There are ways to recreate cut threads e.g. using 'followers' but at the end of the day the method for recreating a known but unavailable pitch is called single-point threading and it's an option only really available on metalworking lathes. And not all lathes can cut all threads, since it's a matter of how the various gears work together.
Remember also that the shape of the threading (the thread profile) is also important in a softer material like wood, so this goes beyond the usual concern of 60° or 90°? (90 being preferred for wood for greater durability, even at very very coarse pitches.)
Given the amount of time, effort and experimentation required to recreate each one by other means I think this is a non-starter personally. But I can offer three workarounds.
Use the bottle, or at least a bottle, to cut the threading
Just as you can make rudimentary taps from screws or bolts one can, in theory at least, use the glass to cut its own threads.

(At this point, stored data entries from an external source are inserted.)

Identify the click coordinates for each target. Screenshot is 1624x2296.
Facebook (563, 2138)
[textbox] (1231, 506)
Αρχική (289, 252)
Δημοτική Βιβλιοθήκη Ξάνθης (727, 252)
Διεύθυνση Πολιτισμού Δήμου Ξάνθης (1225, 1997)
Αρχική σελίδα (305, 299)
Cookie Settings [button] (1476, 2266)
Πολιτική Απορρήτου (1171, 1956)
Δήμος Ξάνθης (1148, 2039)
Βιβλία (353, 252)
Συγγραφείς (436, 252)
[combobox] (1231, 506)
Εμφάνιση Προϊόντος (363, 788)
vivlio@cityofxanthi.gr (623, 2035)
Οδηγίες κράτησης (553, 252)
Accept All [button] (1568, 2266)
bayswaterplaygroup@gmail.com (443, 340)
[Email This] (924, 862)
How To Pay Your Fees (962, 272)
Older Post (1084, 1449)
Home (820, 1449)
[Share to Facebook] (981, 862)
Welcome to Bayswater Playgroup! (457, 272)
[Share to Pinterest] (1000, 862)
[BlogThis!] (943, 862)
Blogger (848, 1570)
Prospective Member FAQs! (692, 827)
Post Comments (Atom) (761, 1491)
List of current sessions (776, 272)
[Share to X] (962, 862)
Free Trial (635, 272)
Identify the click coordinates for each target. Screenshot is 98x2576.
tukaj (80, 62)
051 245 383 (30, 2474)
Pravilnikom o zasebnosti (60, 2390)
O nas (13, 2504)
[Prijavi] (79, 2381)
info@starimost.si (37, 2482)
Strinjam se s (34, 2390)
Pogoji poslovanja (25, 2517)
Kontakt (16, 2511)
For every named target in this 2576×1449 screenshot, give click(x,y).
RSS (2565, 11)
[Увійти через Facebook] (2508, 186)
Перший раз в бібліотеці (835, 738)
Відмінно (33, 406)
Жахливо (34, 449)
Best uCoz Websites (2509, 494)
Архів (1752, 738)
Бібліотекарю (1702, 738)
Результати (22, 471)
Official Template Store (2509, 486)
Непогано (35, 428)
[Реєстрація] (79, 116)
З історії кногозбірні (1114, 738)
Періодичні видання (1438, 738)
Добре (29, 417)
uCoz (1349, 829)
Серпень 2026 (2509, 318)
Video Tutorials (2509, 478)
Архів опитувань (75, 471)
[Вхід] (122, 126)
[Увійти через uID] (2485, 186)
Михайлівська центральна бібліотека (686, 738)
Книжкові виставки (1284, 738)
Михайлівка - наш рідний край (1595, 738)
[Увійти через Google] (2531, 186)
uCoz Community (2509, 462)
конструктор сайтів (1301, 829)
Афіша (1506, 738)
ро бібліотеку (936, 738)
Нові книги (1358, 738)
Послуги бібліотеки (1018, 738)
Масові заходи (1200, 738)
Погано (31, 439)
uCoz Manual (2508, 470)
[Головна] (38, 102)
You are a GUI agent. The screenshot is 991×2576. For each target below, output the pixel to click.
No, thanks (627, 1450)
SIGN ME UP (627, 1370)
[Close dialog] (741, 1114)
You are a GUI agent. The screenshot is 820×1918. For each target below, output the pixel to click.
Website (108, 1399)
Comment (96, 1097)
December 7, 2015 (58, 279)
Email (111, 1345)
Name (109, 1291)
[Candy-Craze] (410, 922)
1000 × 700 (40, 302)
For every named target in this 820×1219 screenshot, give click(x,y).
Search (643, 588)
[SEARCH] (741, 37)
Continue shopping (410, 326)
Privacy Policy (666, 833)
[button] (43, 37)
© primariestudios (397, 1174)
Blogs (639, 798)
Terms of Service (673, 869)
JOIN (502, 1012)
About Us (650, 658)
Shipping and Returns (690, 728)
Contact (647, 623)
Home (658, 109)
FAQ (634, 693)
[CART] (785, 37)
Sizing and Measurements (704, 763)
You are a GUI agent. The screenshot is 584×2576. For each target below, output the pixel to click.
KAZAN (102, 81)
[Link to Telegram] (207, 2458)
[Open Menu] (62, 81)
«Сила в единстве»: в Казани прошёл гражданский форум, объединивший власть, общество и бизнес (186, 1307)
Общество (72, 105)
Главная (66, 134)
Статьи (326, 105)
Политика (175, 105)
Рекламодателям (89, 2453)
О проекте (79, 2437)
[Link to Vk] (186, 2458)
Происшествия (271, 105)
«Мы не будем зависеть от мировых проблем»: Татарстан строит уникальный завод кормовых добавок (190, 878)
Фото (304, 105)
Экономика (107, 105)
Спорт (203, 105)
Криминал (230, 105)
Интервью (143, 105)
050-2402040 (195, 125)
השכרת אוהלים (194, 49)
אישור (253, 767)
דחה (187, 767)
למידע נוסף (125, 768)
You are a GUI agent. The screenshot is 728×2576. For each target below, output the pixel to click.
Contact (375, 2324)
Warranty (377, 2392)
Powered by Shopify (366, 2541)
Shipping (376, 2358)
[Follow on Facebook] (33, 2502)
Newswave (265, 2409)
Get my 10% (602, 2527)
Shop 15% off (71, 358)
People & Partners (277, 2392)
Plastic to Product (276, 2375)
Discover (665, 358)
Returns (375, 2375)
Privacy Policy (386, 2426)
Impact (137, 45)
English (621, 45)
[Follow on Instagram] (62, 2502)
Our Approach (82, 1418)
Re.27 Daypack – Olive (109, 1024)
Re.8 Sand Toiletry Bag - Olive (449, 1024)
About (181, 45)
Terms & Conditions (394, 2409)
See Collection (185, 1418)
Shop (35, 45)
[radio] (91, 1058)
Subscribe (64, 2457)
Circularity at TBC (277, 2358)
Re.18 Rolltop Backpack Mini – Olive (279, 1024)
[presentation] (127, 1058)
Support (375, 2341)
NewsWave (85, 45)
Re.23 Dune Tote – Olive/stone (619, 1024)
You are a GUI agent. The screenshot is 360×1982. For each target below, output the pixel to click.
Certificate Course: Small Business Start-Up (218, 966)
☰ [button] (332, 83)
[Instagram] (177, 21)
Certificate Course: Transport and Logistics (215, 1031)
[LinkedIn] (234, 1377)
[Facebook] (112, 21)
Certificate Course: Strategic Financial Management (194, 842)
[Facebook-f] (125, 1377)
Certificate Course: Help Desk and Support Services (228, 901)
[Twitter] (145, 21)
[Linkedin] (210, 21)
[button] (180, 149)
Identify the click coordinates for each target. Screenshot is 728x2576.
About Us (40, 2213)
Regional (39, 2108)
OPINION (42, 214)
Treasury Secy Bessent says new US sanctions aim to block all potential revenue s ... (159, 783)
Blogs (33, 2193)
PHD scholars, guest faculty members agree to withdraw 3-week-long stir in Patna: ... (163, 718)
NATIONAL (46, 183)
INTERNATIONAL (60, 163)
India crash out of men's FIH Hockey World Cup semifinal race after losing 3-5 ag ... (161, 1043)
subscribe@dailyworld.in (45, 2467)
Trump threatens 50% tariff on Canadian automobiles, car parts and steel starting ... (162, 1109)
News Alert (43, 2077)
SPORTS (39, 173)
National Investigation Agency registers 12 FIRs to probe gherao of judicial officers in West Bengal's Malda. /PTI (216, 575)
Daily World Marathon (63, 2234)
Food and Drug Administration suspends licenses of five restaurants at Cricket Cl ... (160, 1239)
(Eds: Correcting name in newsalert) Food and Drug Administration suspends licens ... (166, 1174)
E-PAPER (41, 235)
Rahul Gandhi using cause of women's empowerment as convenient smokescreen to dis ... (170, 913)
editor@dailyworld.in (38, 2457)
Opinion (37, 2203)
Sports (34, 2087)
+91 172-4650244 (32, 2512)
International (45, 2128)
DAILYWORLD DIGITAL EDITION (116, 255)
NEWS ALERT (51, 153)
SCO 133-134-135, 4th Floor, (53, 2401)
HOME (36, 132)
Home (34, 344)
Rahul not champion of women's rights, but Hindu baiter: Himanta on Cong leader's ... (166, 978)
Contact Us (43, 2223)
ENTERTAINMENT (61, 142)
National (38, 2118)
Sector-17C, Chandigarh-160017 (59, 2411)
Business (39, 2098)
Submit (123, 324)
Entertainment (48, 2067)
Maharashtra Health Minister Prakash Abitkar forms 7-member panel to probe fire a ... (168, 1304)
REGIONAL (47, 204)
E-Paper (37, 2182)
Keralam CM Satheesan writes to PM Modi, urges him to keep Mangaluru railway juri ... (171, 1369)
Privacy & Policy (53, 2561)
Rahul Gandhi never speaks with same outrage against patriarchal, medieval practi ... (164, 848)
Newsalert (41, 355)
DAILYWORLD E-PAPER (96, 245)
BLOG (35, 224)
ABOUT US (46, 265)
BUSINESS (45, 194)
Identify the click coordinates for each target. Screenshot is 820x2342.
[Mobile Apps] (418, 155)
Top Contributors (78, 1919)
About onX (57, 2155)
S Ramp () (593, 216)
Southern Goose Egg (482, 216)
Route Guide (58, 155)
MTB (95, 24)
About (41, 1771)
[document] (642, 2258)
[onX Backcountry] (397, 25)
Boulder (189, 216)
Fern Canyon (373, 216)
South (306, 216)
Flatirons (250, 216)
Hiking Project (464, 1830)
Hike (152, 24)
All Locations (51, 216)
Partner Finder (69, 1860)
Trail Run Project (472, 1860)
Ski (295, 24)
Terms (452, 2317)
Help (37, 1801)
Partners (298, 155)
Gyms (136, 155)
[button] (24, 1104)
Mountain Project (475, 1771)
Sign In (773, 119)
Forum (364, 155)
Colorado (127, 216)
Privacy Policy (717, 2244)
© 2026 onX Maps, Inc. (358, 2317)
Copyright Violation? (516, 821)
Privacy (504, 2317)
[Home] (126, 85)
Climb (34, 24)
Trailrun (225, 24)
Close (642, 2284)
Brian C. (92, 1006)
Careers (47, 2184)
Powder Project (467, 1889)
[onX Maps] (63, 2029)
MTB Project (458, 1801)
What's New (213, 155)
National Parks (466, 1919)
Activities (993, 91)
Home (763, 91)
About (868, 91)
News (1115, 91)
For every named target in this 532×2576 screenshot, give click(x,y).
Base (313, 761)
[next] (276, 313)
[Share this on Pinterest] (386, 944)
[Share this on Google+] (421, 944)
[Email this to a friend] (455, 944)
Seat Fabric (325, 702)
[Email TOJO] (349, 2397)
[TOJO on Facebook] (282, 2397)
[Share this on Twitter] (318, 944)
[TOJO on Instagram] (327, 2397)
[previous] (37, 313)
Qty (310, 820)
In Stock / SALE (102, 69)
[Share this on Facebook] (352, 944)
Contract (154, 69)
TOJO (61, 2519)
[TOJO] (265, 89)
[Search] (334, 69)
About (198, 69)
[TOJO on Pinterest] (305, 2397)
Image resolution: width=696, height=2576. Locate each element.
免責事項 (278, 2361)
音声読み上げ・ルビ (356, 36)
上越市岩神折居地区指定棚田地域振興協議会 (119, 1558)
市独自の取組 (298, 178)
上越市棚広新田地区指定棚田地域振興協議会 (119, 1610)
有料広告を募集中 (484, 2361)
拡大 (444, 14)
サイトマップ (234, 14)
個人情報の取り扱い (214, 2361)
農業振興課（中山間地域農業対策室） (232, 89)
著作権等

This is doable these days due to the widespread availability of diamond abrasive tooling for small Dremel-type drills or die grinders. You'd use these to cut multiple flutes in the threading — just one flute one is possibly asking too much of glass — possibly in stages, widening the flutes each time (rather than deepening them).
I think you'd need at least two of each bottle type to make this workable. The bottle to cut the threading being sacrificial since its threads will be permanently altered and this could make it unusable in the normal way.
Form the thread in something other than wood
Drill an oversize hole, smoosh in something that will conform and harden, then screw the cap on and clean up the inevitable squeezeout. Then leave the material to dry/harden. This could make for an easy-to-do and long-lasting solution, adaptable to nearly anything.
The obvious first thought here for me is to use thickened epoxy, but commercial epoxy putties (which I'm often not a fan of for woodworking) could work great for this. If you already have Aurolite or similar adhesive, like epoxy they can be mixed with wood dust to form a paste that is very strong upon curing. Going by its reputation, Durham's Water Putty could be good for this too.
Any hard-setting heat-formable plastic such as Polymorph could be used too I think, although I'm not sure about the bond with the wood.
And last but not least....
You already have something with the threads in it
You already have caps for each bottle, how about just setting them into holes in the wood caps?
A surprising number of commercial wooden bottle caps use this basic method, with an insert going into a much-simpler-to-produce basic wooden turning. Although the threaded portion is usually plastic the basic principle would hold for the existing caps which I'm presuming are mostly thin metal as on screw-on caps for wine bottles.
This is arguably the least elegant solution, but it's fast, direct and simple: drill your oversize hole, scuff up the exterior of the existing cap, epoxy in place, wait for the epoxy to cure, done.